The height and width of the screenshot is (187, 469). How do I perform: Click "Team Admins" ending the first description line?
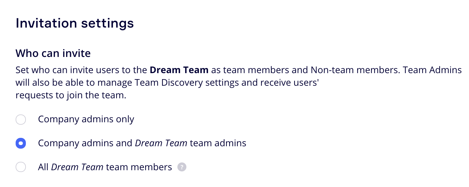[432, 70]
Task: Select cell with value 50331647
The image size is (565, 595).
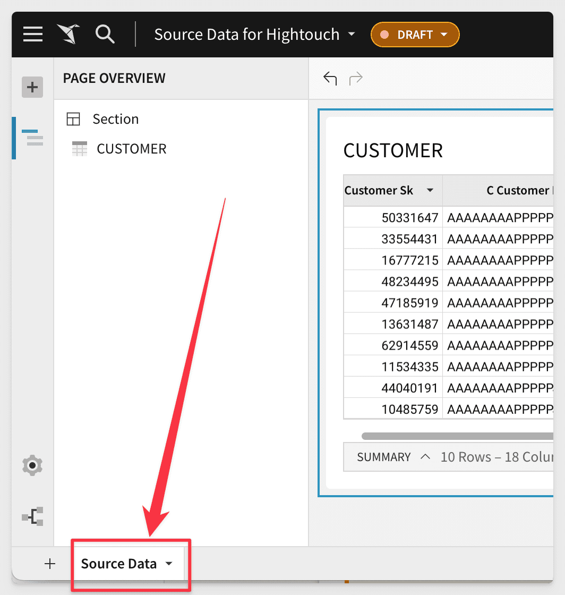Action: (409, 217)
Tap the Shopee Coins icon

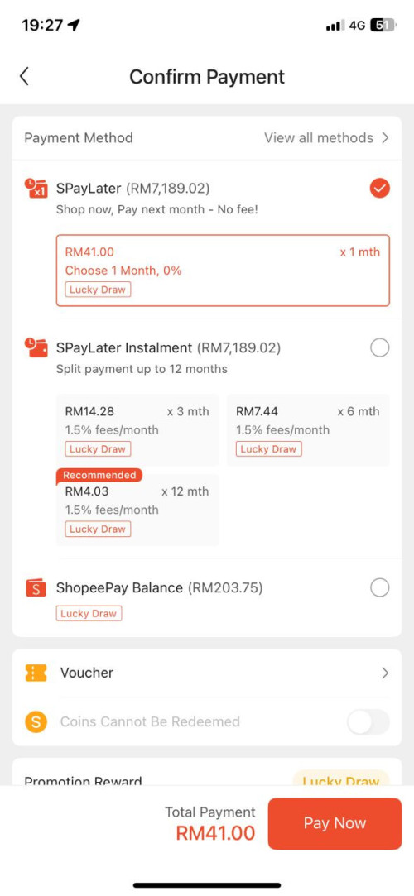(x=36, y=721)
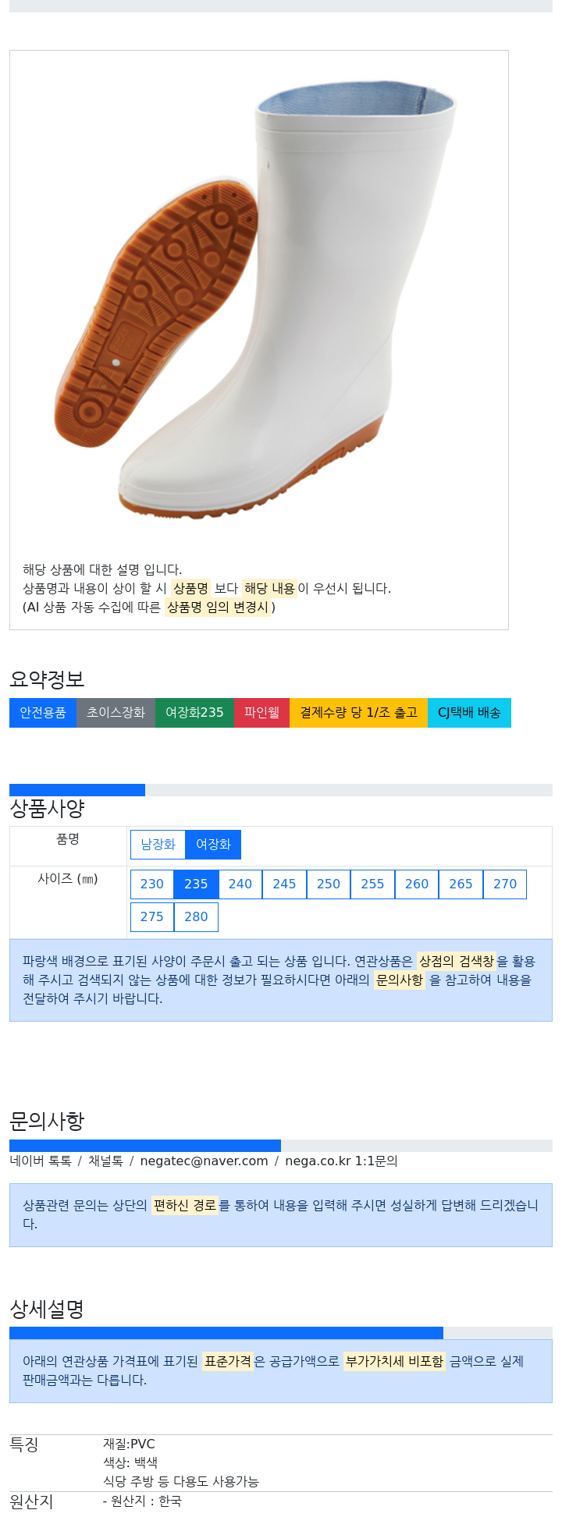The width and height of the screenshot is (562, 1517).
Task: Select the 여장화 product option
Action: [x=213, y=844]
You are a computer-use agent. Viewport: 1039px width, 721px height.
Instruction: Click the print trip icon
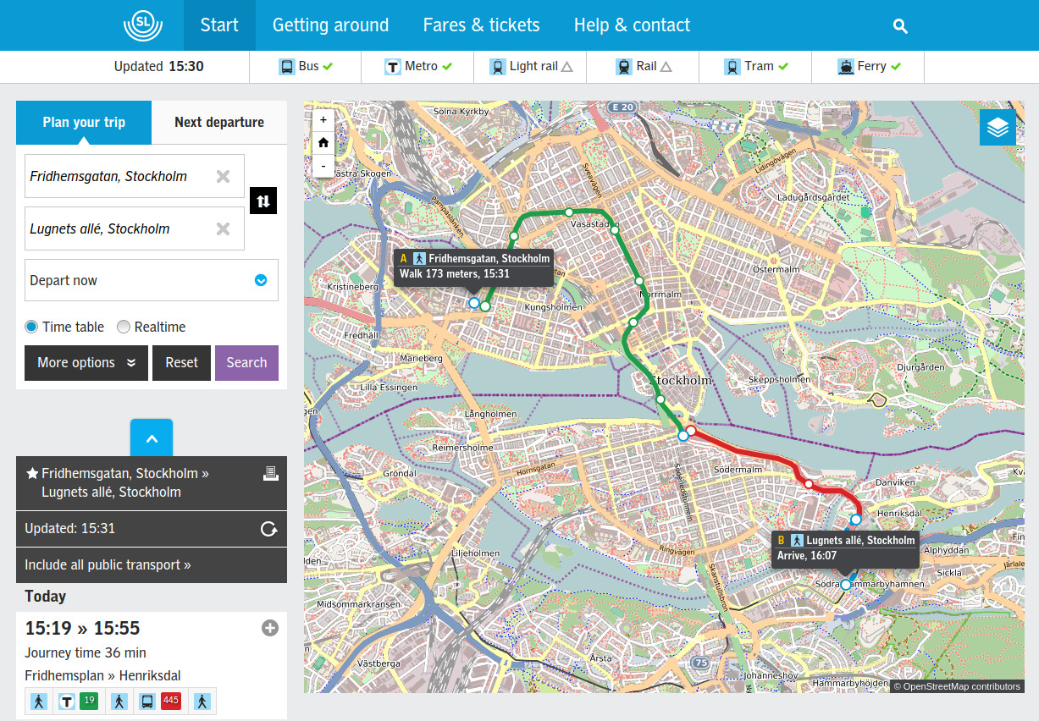click(x=270, y=474)
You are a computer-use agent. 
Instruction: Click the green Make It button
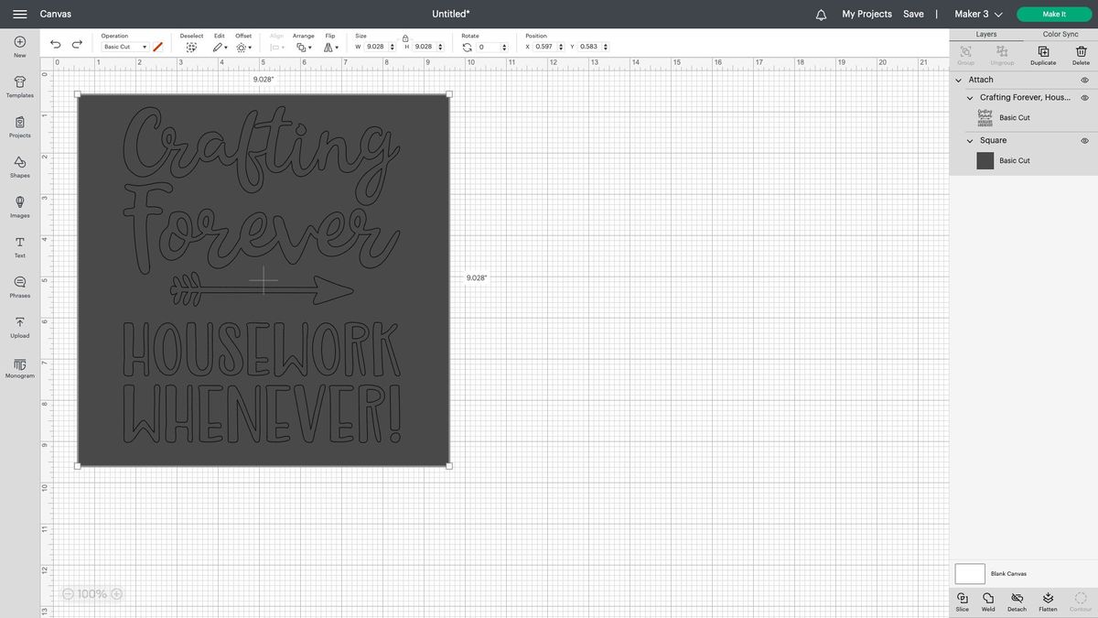coord(1052,14)
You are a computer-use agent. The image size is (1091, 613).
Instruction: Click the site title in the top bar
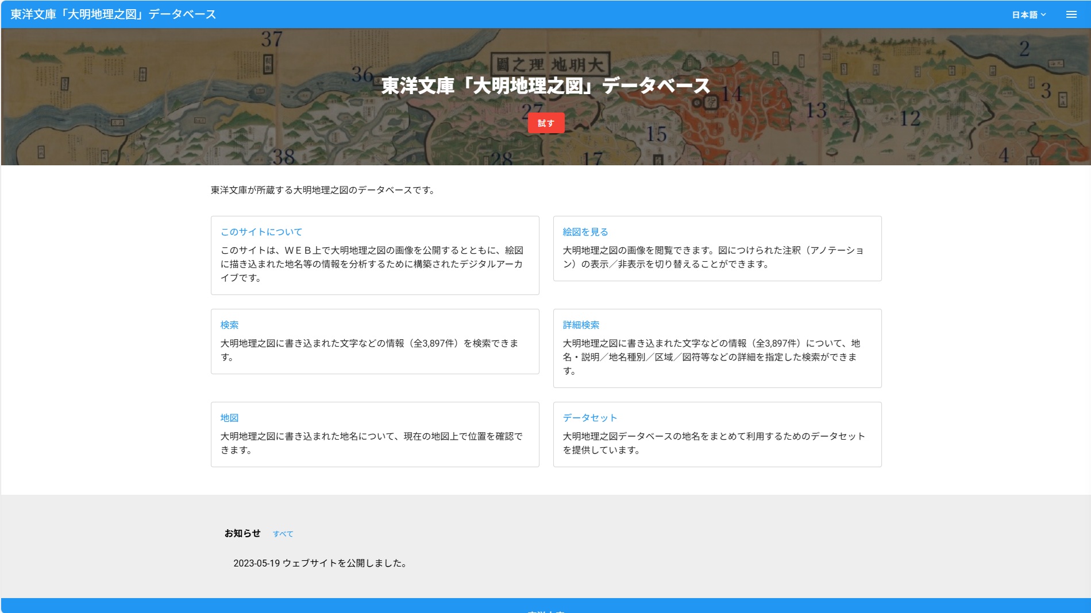pyautogui.click(x=113, y=14)
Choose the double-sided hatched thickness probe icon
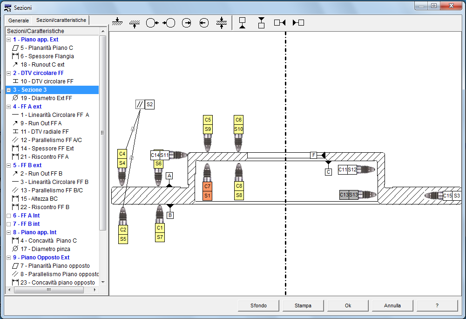 (x=222, y=23)
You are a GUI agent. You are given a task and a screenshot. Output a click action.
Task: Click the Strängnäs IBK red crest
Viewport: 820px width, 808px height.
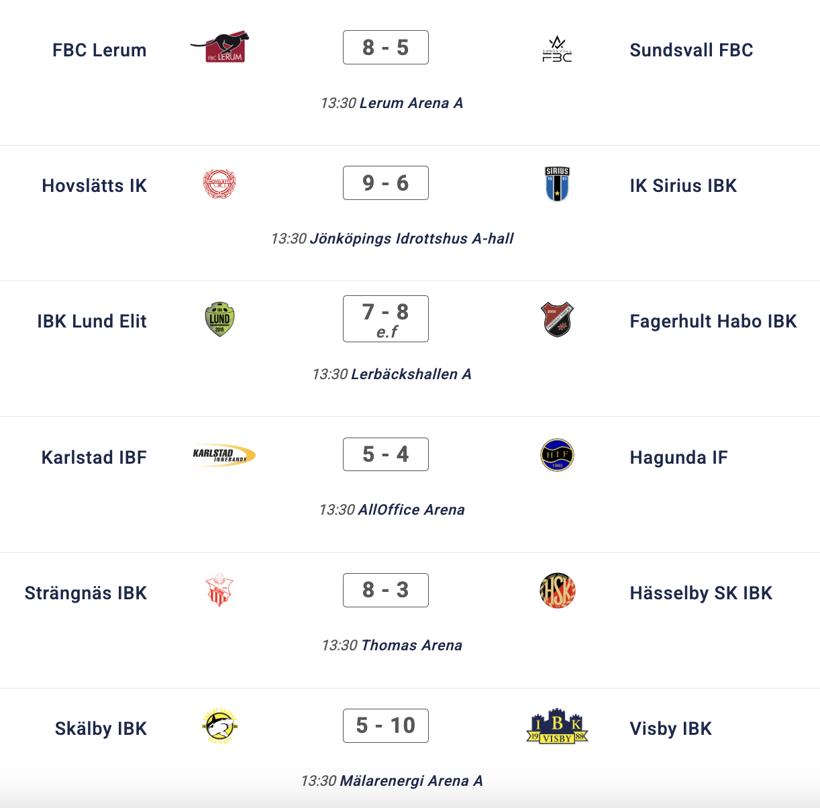[219, 591]
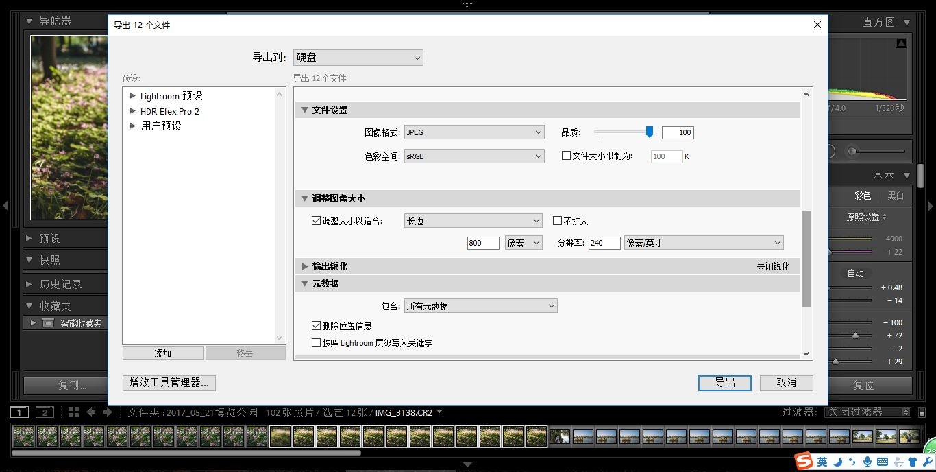
Task: Open the soft keyboard icon in the Sogou bar
Action: 881,461
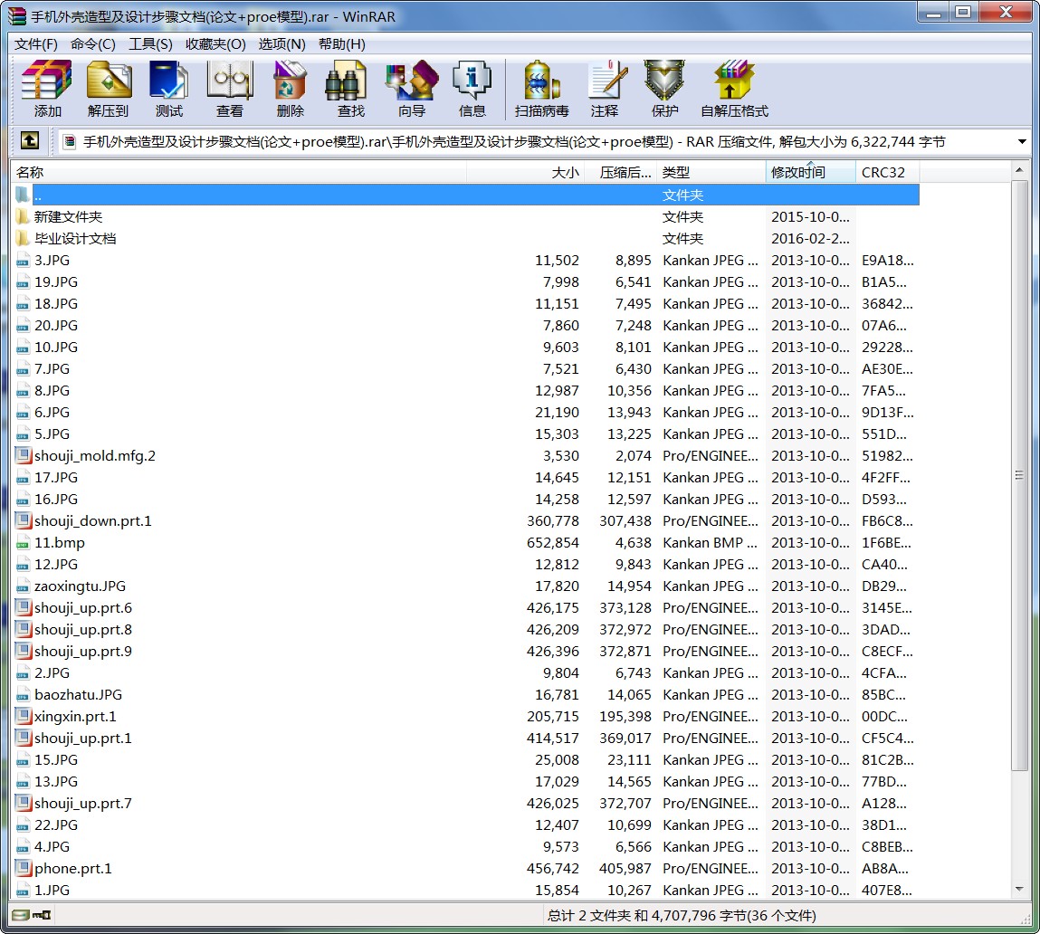
Task: Click the 解压到 (Extract To) icon
Action: [x=109, y=88]
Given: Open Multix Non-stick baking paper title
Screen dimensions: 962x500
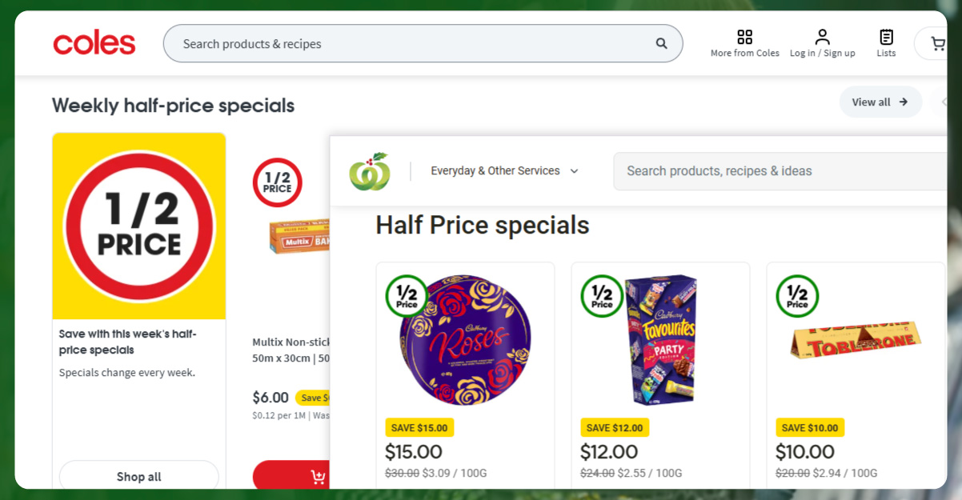Looking at the screenshot, I should 291,350.
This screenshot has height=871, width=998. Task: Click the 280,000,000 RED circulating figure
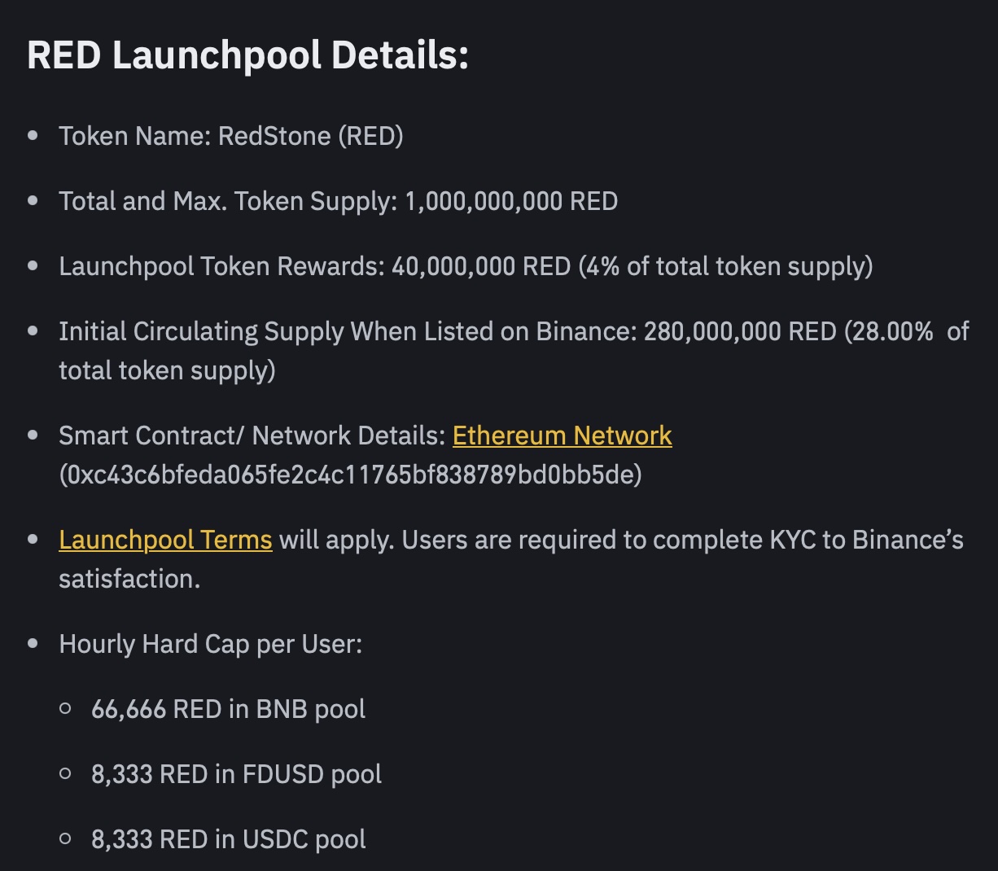pos(740,331)
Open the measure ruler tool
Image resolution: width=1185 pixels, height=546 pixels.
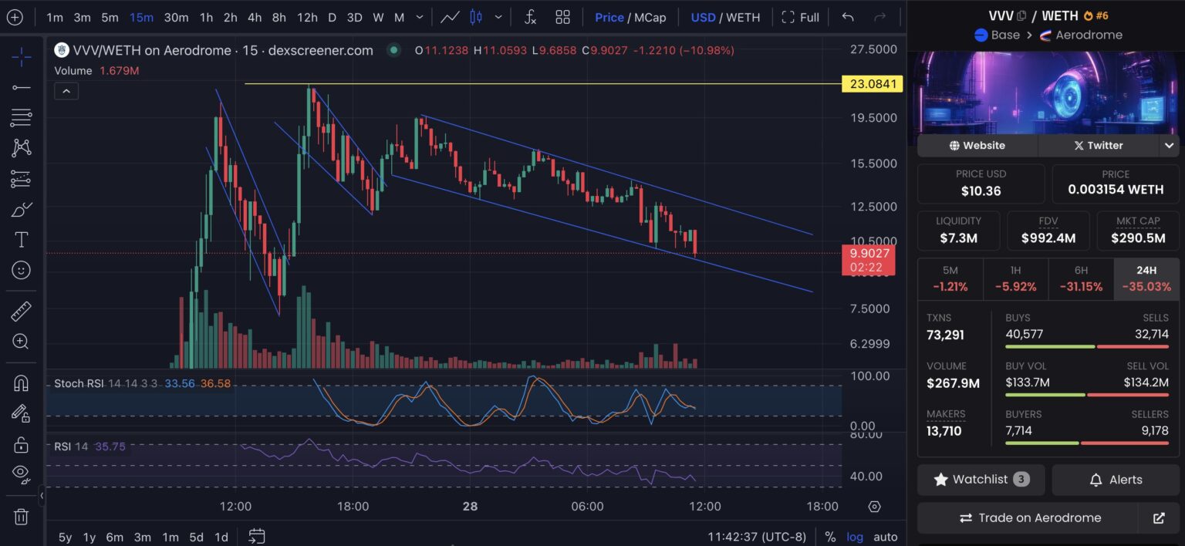(x=21, y=311)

* * * * * * * * *

> Exercise
Filter the records above down to the lines containing "computer".

> Exercise response
You are a computer-use agent. Viewport: 1039px width, 721px height.
You are a computer-use agent. 
You are a computer-use agent. The image size is (1091, 613).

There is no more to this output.